# Love..



## tabbymichelle (Feb 8, 2006)

I shot this photo of my friend April and her Fiance Jeff.. I thought it turned out cute, but I was just gonna see what everyone thought. I will also add that it would probably look better if my scanner wasn't horrible. I am in the market for a new one!


----------



## fotolode (Feb 8, 2006)

tabbymichelle- have you ever thought of the whole idea of going digital? I'm sure you are ones that are stuck on the film era- of course nothing is wrong with that because I use both digi and conventional. Great shot btw!

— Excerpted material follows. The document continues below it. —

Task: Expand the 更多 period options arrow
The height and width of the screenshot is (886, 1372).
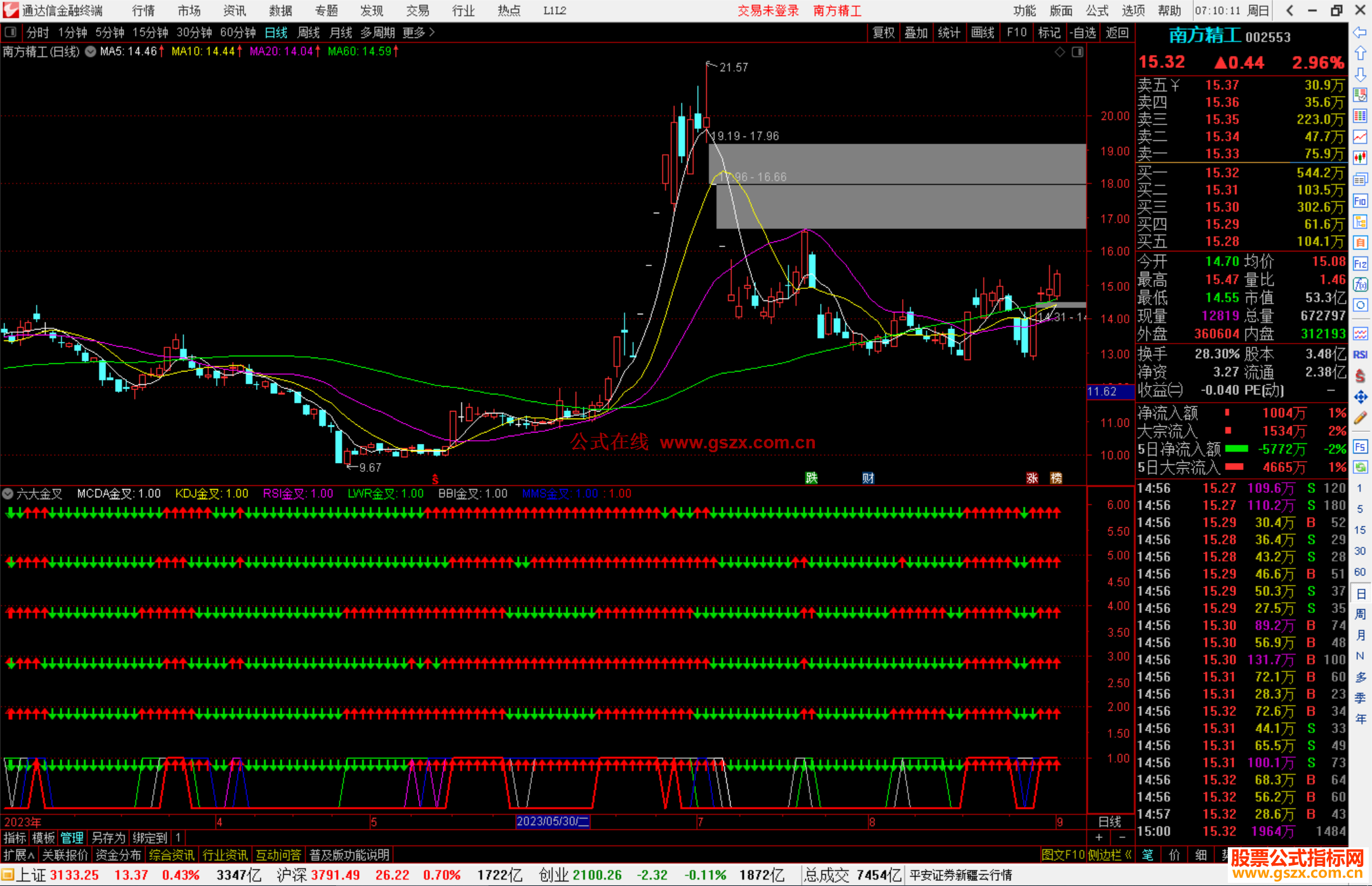Action: pos(432,32)
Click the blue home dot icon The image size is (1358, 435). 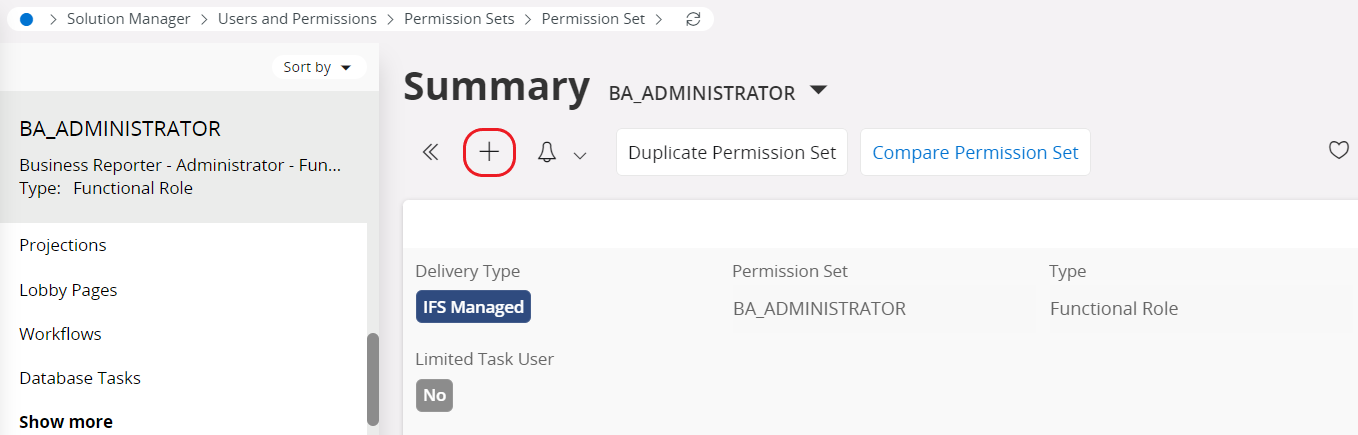pos(26,19)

Is it just me or did you lowered the quality a little b/c it looks a little grainy?


----------



## tabbymichelle (Feb 8, 2006)

fotolode said:
			
		

> tabbymichelle- have you ever thought of the whole idea of going digital? I'm sure you are ones that are stuck on the film era- of course nothing is wrong with that because I use both digi and conventional. Great shot btw! Is it just me or did you lowered the quality a little b/c it looks a little grainy?



Yeah, I am just about ready to buy the rebel xt. I have film because I have it for school. Next semester is everything digital so I will be buying it soon. Trust me, it looks this way because my scanner is HORRIBLE. It's as old as dirt! lol I really need to buy a new one.


----------



## tabbymichelle (Feb 8, 2006)

Oh, I also wanted to add that I was using 200 because we were goofing around, just hanging out and that's what I had with me. I should have used 400, I know.


----------